Once had a project spanning many years and backwards compatibility had to be good for all users from day one, so they wouldn’t lose their stuff. we had a different loading + initialize function for all the save versions going back a dozen revisions. I don’t know if there are any cleaner ways of doing it.
So if the user had v1.11 saved on server, boots up the new version 1.12 client, the server would update the savefile.
I believe we also kept the last couple of versions backed up in case of goofups.

While that approach is the most flexible, it is also the most tedious. There are other ways of providing forward and backward compatibility.

Rather than assuming the saved data will be in a specific order, if you annotate each piece of data with what field it corresponds to, your saved data will be larger, but makes it easy to support limited compatibility. Eg, if a field has been removed, you can just ignore the old data for that field. If a field has been added but doesn’t exist in old data, you can just leave the field at its default. If a field’s type has been changed, you can attempt to massage the value into the new type (int -> float, long -> String, etc). It isn’t easy to support renaming fields with this approach, so don’t do that.

If you have a schema for your saved data, adding/removing field could work the same way but you could also describe differences in versions (eg, renaming fields or type conversions) and have whatever parses your data handle it. I find writing and maintaining a schema to be annoying though.

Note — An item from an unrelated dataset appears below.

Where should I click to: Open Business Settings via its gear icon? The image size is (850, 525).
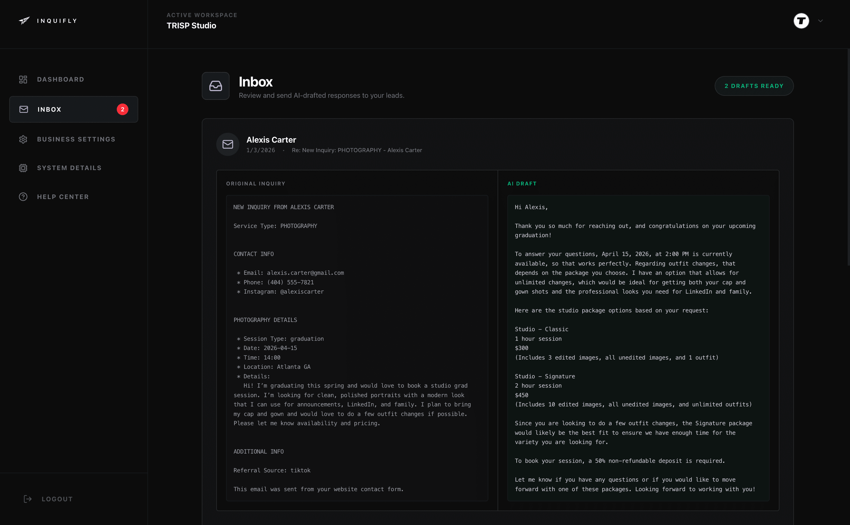[x=23, y=139]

Just use java.io.externalizable and then you can use ObjectOutputStream. Then just use a Map with and any values that don’t exist get set as a default. This works fine.

Sigh… no!

Ordinary serialization already does all of the difficult work involved in this problem. The problem exists no matter what binary or ascii format you use to actually encode the data; that is, if you change the data model, you have to figure out what to do with all the persisted data in the wild.

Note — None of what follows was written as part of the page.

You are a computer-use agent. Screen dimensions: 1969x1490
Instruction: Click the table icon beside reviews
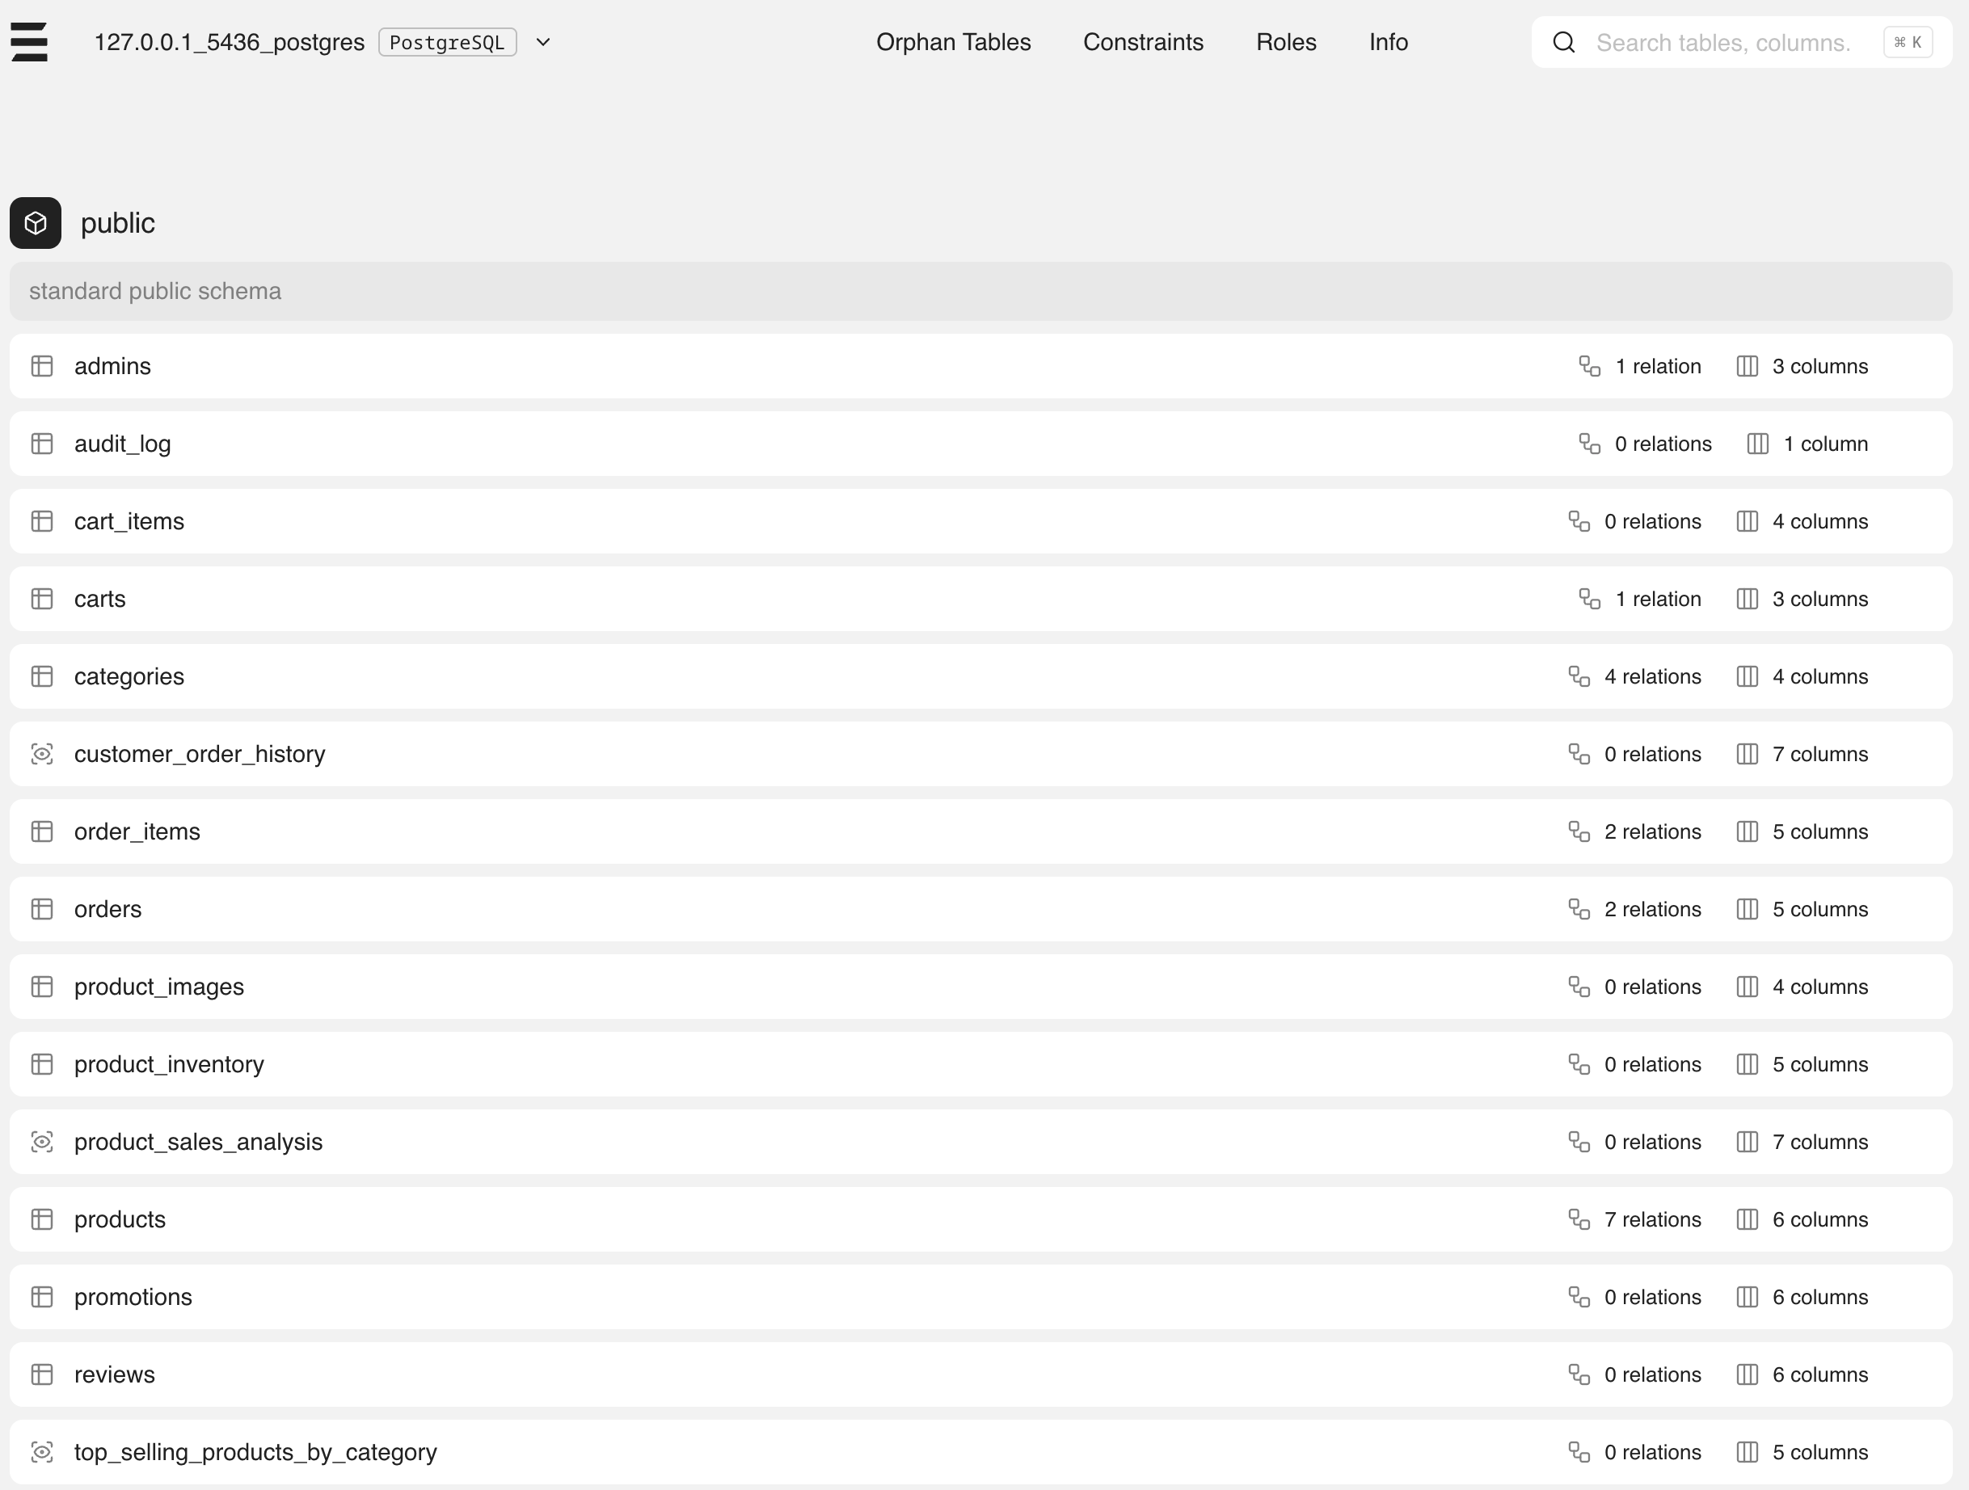click(x=42, y=1373)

If you’re looking for a magic bullet that miraculously solves the problem, and for example write your own serializer, all you’ve done is reinvent a perfectly good working wheel probably incompletely, and then you’re left with exactly the same problem you had when you started.

Cas :slight_smile:

Aaaand we’re back to reply #14.

Exactly. Running around in circles reinventing something that already does what it says on the tin, trying to find a shortcut to solving a problem that cannot be solved with shortcuts.

Cas :slight_smile:

The built-in serialization is crappy. If it happens to be sufficient for you, that is great, but there are many scenarios where it is a poor choice. Eg, if you wanted serialization to be fast, or if you wanted the output to be small, or if you wanted to use standard constructor invocation, etc.

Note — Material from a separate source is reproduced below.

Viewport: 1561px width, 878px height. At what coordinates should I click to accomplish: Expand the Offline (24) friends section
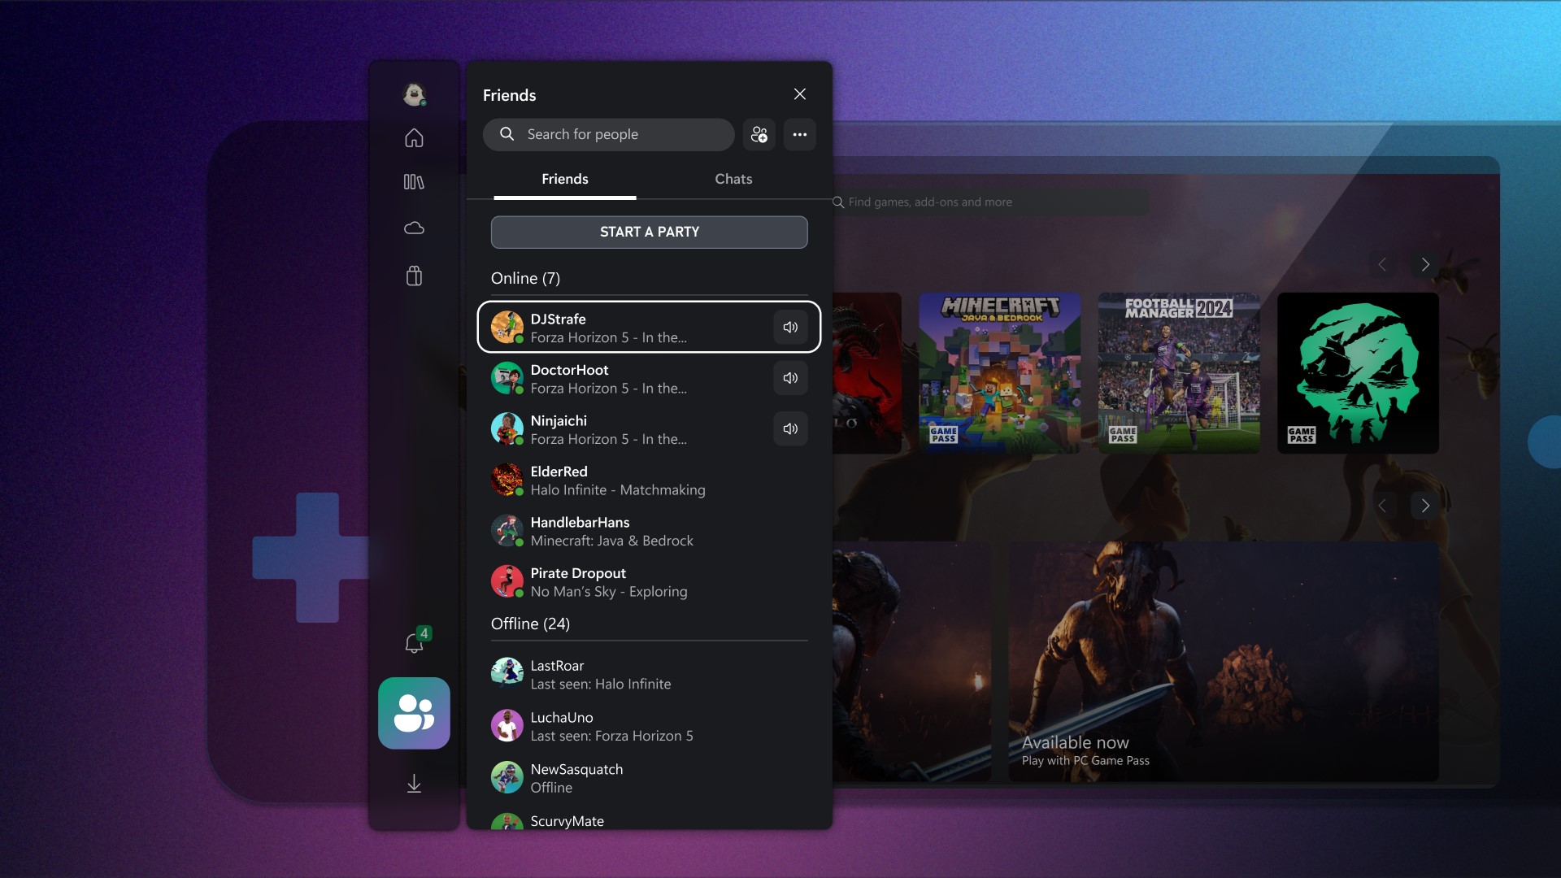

You’ll notice “java-built-in” does badly in the benchmarks, while “java-manual” does well. The latter uses java.io.Externalizable and is hand written serialization code. This is fast and efficient, but extremely tedious. It isn’t any special win for the built-in serialization, as any interface with “readBytes” and “writeBytes” methods could do the same. It also doesn’t handle backward/forward compatibility.

LOLLOLLLLOLLLL.

All right I’m going to stop discussing this topic now. :stuck_out_tongue:

Getting programmers to agree on how to do something is a bit like herding cats :slight_smile: There’s a good maxim you can apply here: he who actually does it is right.